*PROBLEM DETAILS*:
Below is a block of records; repeat all of them exactly.
*** EXERCISE MATERIAL ***
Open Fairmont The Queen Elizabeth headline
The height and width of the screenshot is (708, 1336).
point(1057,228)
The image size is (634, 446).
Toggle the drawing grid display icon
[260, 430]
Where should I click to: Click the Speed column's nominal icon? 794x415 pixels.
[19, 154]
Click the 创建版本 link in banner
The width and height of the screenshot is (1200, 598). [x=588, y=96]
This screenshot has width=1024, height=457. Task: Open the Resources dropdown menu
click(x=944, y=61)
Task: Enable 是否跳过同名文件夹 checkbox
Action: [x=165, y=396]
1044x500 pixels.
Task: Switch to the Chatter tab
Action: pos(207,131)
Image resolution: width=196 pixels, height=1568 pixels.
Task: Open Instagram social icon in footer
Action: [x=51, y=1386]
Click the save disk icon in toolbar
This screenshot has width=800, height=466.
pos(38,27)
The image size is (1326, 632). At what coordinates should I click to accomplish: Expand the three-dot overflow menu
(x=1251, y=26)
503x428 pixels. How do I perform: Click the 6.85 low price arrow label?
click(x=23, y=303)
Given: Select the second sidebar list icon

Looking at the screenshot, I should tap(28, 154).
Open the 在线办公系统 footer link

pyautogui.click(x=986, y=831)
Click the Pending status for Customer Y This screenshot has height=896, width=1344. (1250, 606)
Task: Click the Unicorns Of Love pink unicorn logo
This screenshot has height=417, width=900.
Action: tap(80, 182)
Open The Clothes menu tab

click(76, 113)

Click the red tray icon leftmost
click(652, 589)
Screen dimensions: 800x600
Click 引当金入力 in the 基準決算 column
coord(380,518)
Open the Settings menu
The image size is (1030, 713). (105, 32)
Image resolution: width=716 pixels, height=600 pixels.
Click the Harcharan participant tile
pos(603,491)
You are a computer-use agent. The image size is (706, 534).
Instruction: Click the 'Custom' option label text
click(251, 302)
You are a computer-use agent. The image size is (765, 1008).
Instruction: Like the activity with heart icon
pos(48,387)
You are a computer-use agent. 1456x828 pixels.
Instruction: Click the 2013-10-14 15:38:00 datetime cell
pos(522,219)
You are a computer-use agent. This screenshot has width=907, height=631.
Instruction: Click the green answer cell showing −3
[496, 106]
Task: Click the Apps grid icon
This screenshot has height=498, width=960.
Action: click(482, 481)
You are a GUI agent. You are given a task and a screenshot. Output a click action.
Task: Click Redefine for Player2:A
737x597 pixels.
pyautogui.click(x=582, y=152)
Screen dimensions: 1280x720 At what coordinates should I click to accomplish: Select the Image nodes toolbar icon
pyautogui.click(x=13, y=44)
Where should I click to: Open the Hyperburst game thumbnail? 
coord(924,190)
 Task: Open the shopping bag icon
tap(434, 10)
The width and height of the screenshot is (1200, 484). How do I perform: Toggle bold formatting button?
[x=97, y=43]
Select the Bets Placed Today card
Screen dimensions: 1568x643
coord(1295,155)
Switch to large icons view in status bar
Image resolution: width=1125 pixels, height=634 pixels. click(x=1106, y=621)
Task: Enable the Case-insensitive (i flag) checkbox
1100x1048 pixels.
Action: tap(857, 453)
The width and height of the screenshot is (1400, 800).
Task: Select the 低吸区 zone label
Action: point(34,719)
*** End of EXERCISE MATERIAL ***
*ANSWER SPACE*:
Open Fairmont The Queen Elizabeth headline
The height and width of the screenshot is (708, 1336).
point(1057,228)
The image size is (634, 446).
Toggle the drawing grid display icon
[260, 430]
Where should I click to: Click the Speed column's nominal icon? 794x415 pixels.
[19, 154]
Click the 创建版本 link in banner
The width and height of the screenshot is (1200, 598). [x=588, y=96]
This screenshot has width=1024, height=457. Task: Open the Resources dropdown menu
click(x=944, y=61)
Task: Enable 是否跳过同名文件夹 checkbox
Action: [x=165, y=396]
1044x500 pixels.
Task: Switch to the Chatter tab
Action: pos(207,131)
Image resolution: width=196 pixels, height=1568 pixels.
Task: Open Instagram social icon in footer
Action: [x=51, y=1386]
Click the save disk icon in toolbar
This screenshot has width=800, height=466.
pos(38,27)
The image size is (1326, 632). At what coordinates should I click to accomplish: Expand the three-dot overflow menu
(x=1251, y=26)
503x428 pixels. How do I perform: Click the 6.85 low price arrow label?
click(x=23, y=303)
Given: Select the second sidebar list icon

Looking at the screenshot, I should tap(28, 154).
Open the 在线办公系统 footer link

pyautogui.click(x=986, y=831)
Click the Pending status for Customer Y This screenshot has height=896, width=1344. (1250, 606)
Task: Click the Unicorns Of Love pink unicorn logo
This screenshot has height=417, width=900.
Action: tap(80, 182)
Open The Clothes menu tab

click(76, 113)

Click the red tray icon leftmost
click(652, 589)
Screen dimensions: 800x600
Click 引当金入力 in the 基準決算 column
coord(380,518)
Open the Settings menu
The image size is (1030, 713). (105, 32)
Image resolution: width=716 pixels, height=600 pixels.
Click the Harcharan participant tile
pos(603,491)
You are a computer-use agent. The image size is (706, 534).
Instruction: Click the 'Custom' option label text
click(251, 302)
You are a computer-use agent. The image size is (765, 1008).
Instruction: Like the activity with heart icon
pos(48,387)
You are a computer-use agent. 1456x828 pixels.
Instruction: Click the 2013-10-14 15:38:00 datetime cell
pos(522,219)
You are a computer-use agent. This screenshot has width=907, height=631.
Instruction: Click the green answer cell showing −3
[496, 106]
Task: Click the Apps grid icon
This screenshot has height=498, width=960.
Action: click(482, 481)
You are a GUI agent. You are given a task and a screenshot. Output a click action.
Task: Click Redefine for Player2:A
737x597 pixels.
pyautogui.click(x=582, y=152)
Screen dimensions: 1280x720 At what coordinates should I click to accomplish: Select the Image nodes toolbar icon
pyautogui.click(x=13, y=44)
Where should I click to: Open the Hyperburst game thumbnail? 
coord(924,190)
 Task: Open the shopping bag icon
tap(434, 10)
The width and height of the screenshot is (1200, 484). How do I perform: Toggle bold formatting button?
[x=97, y=43]
Select the Bets Placed Today card
Screen dimensions: 1568x643
coord(1295,155)
Switch to large icons view in status bar
Image resolution: width=1125 pixels, height=634 pixels. click(x=1106, y=621)
Task: Enable the Case-insensitive (i flag) checkbox
1100x1048 pixels.
Action: tap(857, 453)
The width and height of the screenshot is (1400, 800).
Task: Select the 低吸区 zone label
Action: point(34,719)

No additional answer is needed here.